The men stand in tight, congruent rows. There are pews directly behind them. Some have hymnals. Others have bells. Still others have nothing, instead clasping their hands in front of their bodies. There are two groups. One on the right. One on the left. They face each other. Their lips and tongues move slowly. Delicately. The notes they chant rise higher and higher as they sing. “Evlogi-menos, o erkho-menos en onomati kereio… Blessed is He who comes in the name of the Lord…” I watch the men with great interest. I am fascinated with their white robes, their scarlet stoles. Orarion, I later learn the stoles are called.

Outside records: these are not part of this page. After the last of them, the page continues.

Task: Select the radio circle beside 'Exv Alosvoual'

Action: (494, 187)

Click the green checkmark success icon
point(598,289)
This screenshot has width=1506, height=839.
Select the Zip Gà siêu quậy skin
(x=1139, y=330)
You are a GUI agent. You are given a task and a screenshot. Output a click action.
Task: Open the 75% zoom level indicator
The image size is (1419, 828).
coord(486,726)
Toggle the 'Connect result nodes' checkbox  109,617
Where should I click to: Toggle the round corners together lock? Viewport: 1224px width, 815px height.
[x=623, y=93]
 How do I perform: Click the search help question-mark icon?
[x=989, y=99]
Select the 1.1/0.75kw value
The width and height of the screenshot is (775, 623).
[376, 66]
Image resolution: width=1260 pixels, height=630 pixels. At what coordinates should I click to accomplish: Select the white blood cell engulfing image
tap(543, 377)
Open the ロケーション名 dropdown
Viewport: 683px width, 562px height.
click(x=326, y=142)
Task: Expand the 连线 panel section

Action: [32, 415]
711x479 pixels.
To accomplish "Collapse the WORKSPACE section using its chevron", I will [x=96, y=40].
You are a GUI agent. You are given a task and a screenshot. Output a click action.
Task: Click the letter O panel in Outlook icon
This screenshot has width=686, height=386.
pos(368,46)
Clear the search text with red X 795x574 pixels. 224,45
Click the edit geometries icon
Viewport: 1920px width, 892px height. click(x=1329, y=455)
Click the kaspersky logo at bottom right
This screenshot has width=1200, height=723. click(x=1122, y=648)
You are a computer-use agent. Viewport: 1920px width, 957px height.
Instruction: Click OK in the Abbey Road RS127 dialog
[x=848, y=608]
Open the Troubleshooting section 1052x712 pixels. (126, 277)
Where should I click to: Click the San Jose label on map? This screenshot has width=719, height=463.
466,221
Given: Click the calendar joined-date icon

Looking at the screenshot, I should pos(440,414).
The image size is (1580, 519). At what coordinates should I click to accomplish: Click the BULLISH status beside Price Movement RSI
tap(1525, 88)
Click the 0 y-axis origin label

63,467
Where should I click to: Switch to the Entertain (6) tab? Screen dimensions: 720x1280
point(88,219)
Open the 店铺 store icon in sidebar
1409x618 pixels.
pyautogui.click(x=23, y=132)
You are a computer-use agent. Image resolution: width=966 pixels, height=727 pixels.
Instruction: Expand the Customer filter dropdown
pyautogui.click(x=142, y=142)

I am enthralled by the sound of their voices in unison. The way they echo. The way they haunt. The words — I don’t understand them. I am thousands of miles from these folks, but I feel as though I am right there, among them. One man smiles. He is happy. This moment — sacred. This music — surely it makes their hearts leap. It’s a day set aside for welcoming. Commemorating. Remembering. How their Lord humbled himself. How he came on a donkey. A donkey — a symbol of peace. He was welcomed by the crowd. They waved branches. Hosanna. Yes, I understand. Hosanna. A word I can speak. Hosanna. A sound — sharp, loud, fearful. Hosanna. The video eerily fades to blue. Hosanna. Panicked voices of women and children. Hosanna. The screams grow louder. Hosanna. Martyr’s blood on saintly icons. Hosanna. Flesh is wiped from holy ground.


II. Lamentations of Jeremiah — The Last Supper

The table is prepared. We are seated. The same as always. Dad at the head of the table. It’s been this way all my life. My mother, beside him. My sister, my cousins, my uncles, my aunts. They each have their place. In front of each spot at the table lays a book. The Haggadah. The story of our people, of this holiday. Passover. Recall: we once were enslaved in Egypt but have since been freed. Freed. It’s the same each year. The blessings. Four cups of wine to drink. Hidden matzah. A plate of symbolic foods. An extra seat for Elijah the prophet. All the same. And yet, this year, it’s different. My mother: “Remember that time when…” My father: “Yeah, I do.” He lies. We all know it. You can always tell when he’s lying. That half-hearted smile. That compelling look of shame. His memory. It’s going. This year, there’s one more wrinkle on his tired, well worn face. I notice it. Right below his left eye. It sags. Downward. Like his spirit. The four questions are recited. Mah nishtanah…” Why on this night? my youngest cousin asks. Her voice is loud. It rings off the walls. Why… I take my baby niece. I sit her on my lap. Why… She watches in wonder. She doesn’t know that one day it will be her turn to ask. Why… My father forgets to turn the page. He gets lost and confused. Why… I wonder if he even truly remembers why we are celebrating.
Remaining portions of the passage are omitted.